Architects Role and Shadowing
I had an interesting request from an architect today which was in the area of skills and competencies. He asked:
“Is there internal information regarding job descriptions, goals, objectives, key competencies etc that Microsoft have for the role of a technical or enterprise focussed architect that could be shared?”
Clearly (as he pointed out) they will depend on the organisation etc but there are some general competencies and skills that could be defined. Anyway we do have some of this information for architectural roles in Microsoft so I was thinking about pulling that together for this architect. The question I have is would this information be of interest to other architects? if so I could put it up on an external web site.
The other thing he asked was if we had an architect shadowing / mentoring program (which I guess would be a sort of hands on blog!). This was an interesting idea but most of our architectural work is done for customers so is confidential or for Microsoft and so is done in our ITG group in the US. Anyway I guess a blog is a sort of on line asynchronous mentoring program, in fact I wonder if there is anything substantive that a mentoring gives over and above a well written blog.
Yet again I am reminded of how much we need training and educational architectural material.
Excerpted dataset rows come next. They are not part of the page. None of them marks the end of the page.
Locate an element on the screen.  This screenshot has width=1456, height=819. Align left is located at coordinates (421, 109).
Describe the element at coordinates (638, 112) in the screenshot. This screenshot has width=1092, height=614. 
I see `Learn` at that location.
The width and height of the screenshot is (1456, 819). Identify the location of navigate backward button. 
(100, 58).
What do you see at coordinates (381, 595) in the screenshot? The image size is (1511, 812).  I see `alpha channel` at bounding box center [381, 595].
I will send off another batch of emails trying to make this happen.
Comments
- Anonymous
June 07, 2004
The comment has been removed - Anonymous
June 07, 2004
True :) - Anonymous
June 07, 2004
Lol, this information would be really handy as I am attempting to compile sponsorship for having a formal architectural team/person added to the development staff at my current place of employment.
We just hired our network engineer last year because we finally realized we had lost control. I am hoping that this doesn't happen to development and that they will see the need before the time comes to cry UNCLE! - Anonymous
June 07, 2004
The comment has been removed - Anonymous
June 07, 2004
I think it would be very valuable to have that information available in one place. Some large companies try to define that role and aren't quite sure where to start. - Anonymous
June 07, 2004
I second that. It'd be incredibly useful to have. - Anonymous
June 08, 2004
I know people who do job modeling, which provides a job description based on job inputs, job outputs, information required to do the job, feedback required to perform to standards, and conditions required to perform. They will be in London June 11 for a few days. Would you be interested in an informal meeting with them?
They have done job modeling and job descriptions for ITG and another organization at MS.